In the past 18 months there has been a surge of information on the internet in regards to public sexual harassment, and more colloquial terms of catcalling and wolf whistling, the animalistic nature of these dehumanising the victims of said acts.

From there being little to no official studies on the topic, multiple media outlets began surveying women on their harassment.

From the government isolating us on our runs for “safety purposes”, we made it know that over 50% of the population were endangered by these rules which failed to take into consideration the woes women face daily. Women challenged the law. Women changed it.

In March 2021, collective grief, mourning and outrage swept across the nation when the kidnap and murder of Sarah Everard forced men’s violence toward women and girls into the public eye. The tragic death of a woman who had the audacity to simply walk home was the catalyst for conversation about our distrust of the authorities, lack of justice surrounding sexual violence, stalking and other crimes which primarily effect women and the sickening victim blaming of women who experience such assaults. The normality of every woman’s fear became a reality.

Efforts to challenge the accepted notions and the distinct lack of care around women’s safety hit headlines hard. Protesters became widely recognised, critisised and scrutinised but our voices were being heard.

The heartbreaking fact of the matter is, for one month, our daily plight was thrust into the forefront of the national media., but, as quickly as it rose it soon fizzled out of wider conservation.

Without the headline reminders of tragedy, society slips easily back into its ways of admission.

I have often expressed my frustration around the energy social justice seems to sap out of those willing to obtain an iota of it. It’s constant, thankless work and, a running theme seems to be, with every earth-shattering, tabloid-front event comes a peak of public interest, swiftly followed by radio silence. The work is tiring and often feels futile. It destroys your confidence and provides trolls with a platform and excuse to try to tear you down. You are constantly “not doing enough”, even from your own perspective. And, with that, quickly follows burn out.

Women are tired. And it’s easy to want to give up.
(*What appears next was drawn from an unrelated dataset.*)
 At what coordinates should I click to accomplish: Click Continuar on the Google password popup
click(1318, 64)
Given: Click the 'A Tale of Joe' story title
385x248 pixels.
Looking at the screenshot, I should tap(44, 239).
But the work is happening. And people are taking note.

More and more male allies are reaching out, asking “what can I do?” and meaning it.

I’ve been contacted by more men with large platforms willing to share our message than I contemplated possible.
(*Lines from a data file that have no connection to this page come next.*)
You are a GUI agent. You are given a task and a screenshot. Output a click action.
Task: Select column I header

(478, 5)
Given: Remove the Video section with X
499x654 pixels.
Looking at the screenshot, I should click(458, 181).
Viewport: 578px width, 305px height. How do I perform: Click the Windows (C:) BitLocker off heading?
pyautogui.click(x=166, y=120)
A campaign of speaking on podcasts including A Runners Life, What the Fartlek and Runners World, all hosted and primarily run by men have given me confidence that men do care. They just weren’t necessarily equipped with the tools and information to do so before.
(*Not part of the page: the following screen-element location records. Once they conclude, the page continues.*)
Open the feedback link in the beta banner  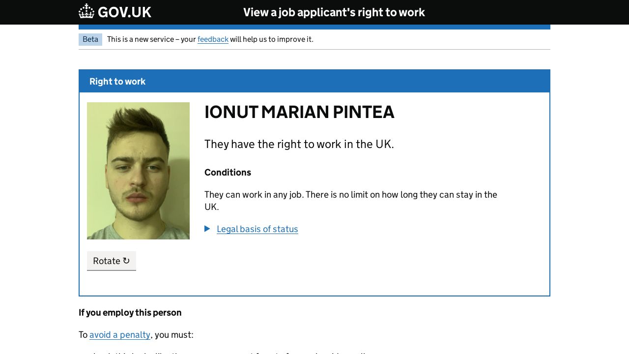click(x=213, y=39)
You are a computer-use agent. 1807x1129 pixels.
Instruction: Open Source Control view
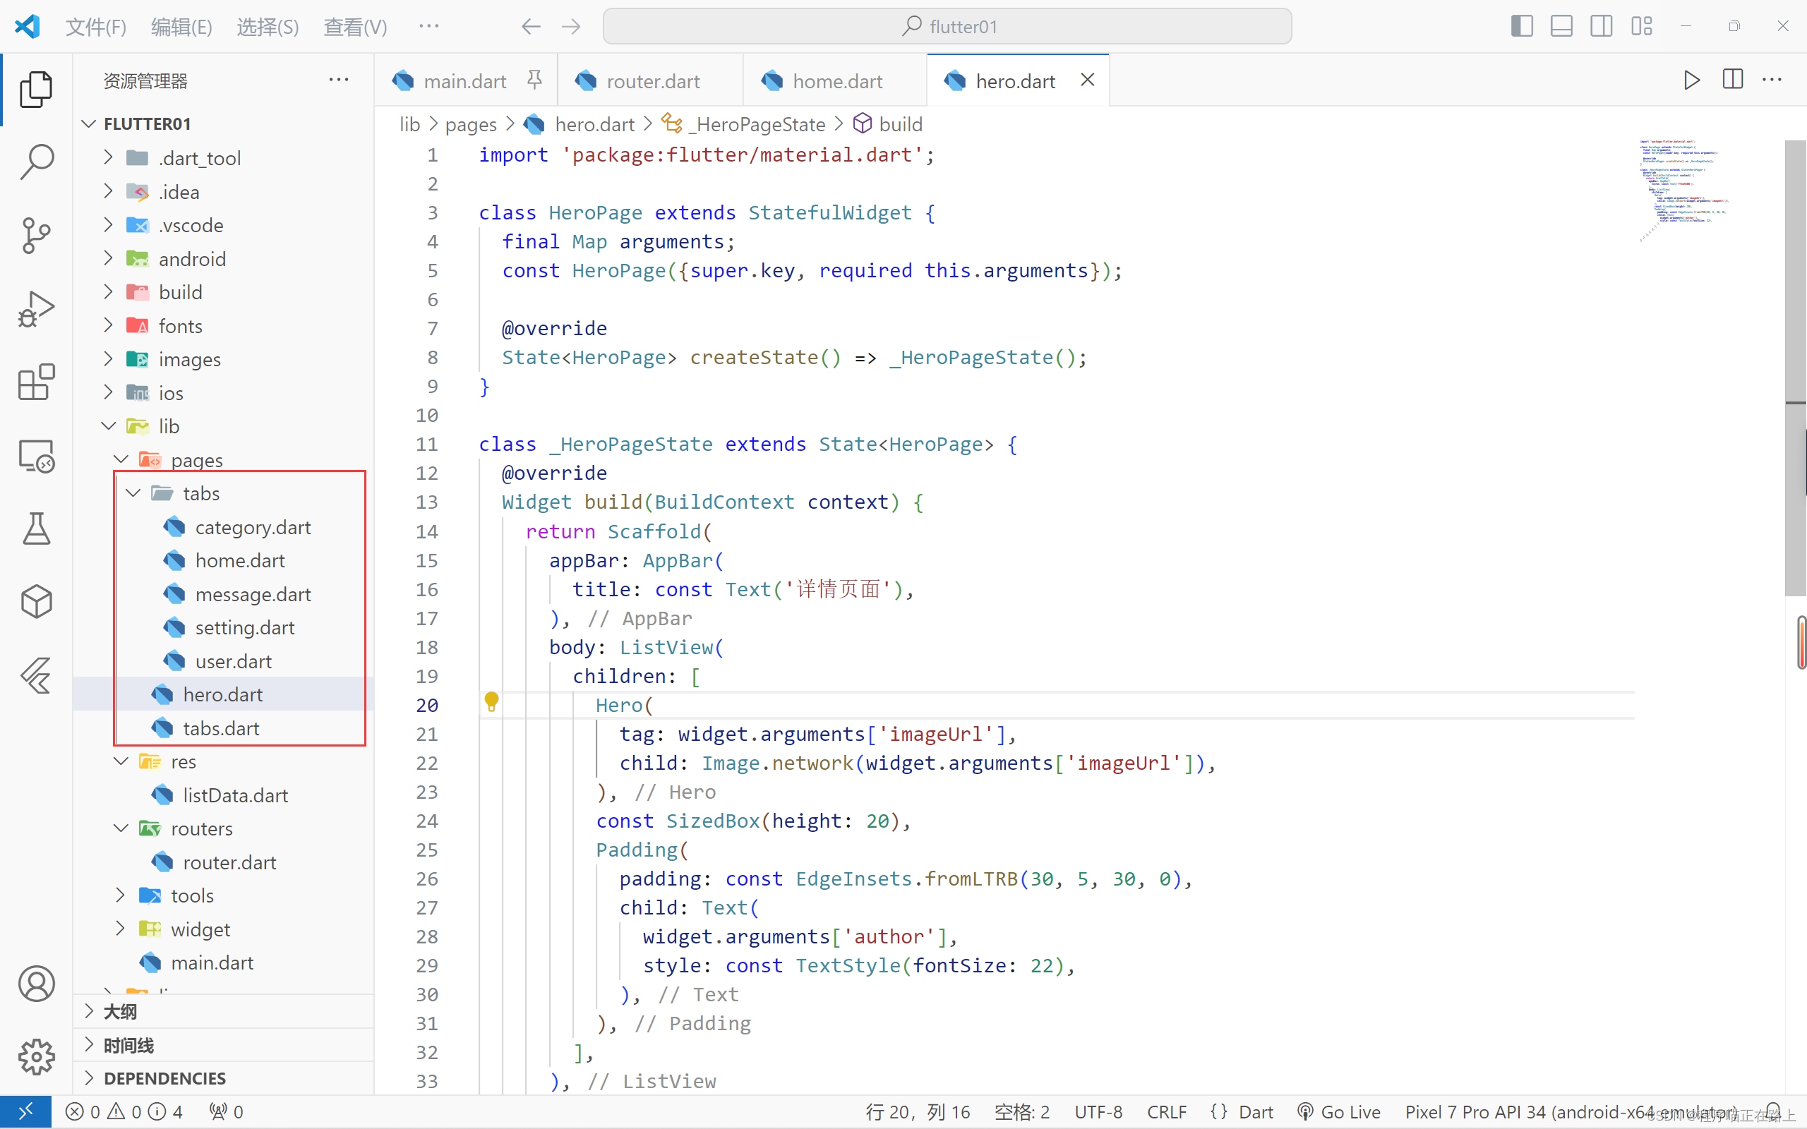36,235
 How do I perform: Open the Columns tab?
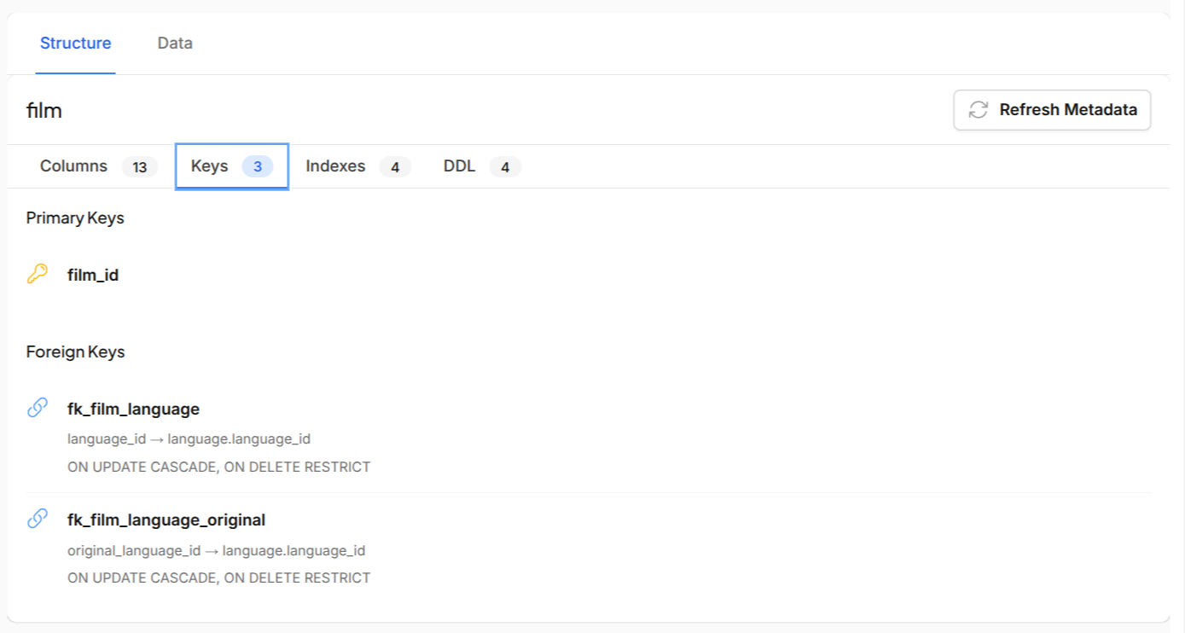73,166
But now, there’s little excuse. It is easier than ever to stand up for what you believe in.

It is easier than ever to have your voice heard, with the right platform, by millions.

It’s easier than ever to listen.

However slow change may feel, and however many professional and legal barriers seem to remain in the way (looking at you policing bill) there is a extensive workforce of allies and survivors grinding, quietly, to fight back. The domestic abuse bill amendment 87B of 2021 which allows police forces to treat acts of misogyny as a hate crime finally passed after many years of campaigners and politicians (notably Stella Creasy and Alicia Kennedy) lobbying for it.

More publications than ever are writing about our safety. More people than ever are conversing about male violence toward women.

We are finally being taken seriously.

It might not always seem obvious and there might not always be drastic results but we are now an army.

Women and other marginalised genders have stood up, in the face of discomfort, fear and tragedy and said “no more”.

And for every social media comment stating “not all men”, all those reports derailing the conversation away from our ordeal, for every victim blaming headline and man calling out to us from his van there is a battalion of badass women battling off their never ending barrage of bullshit.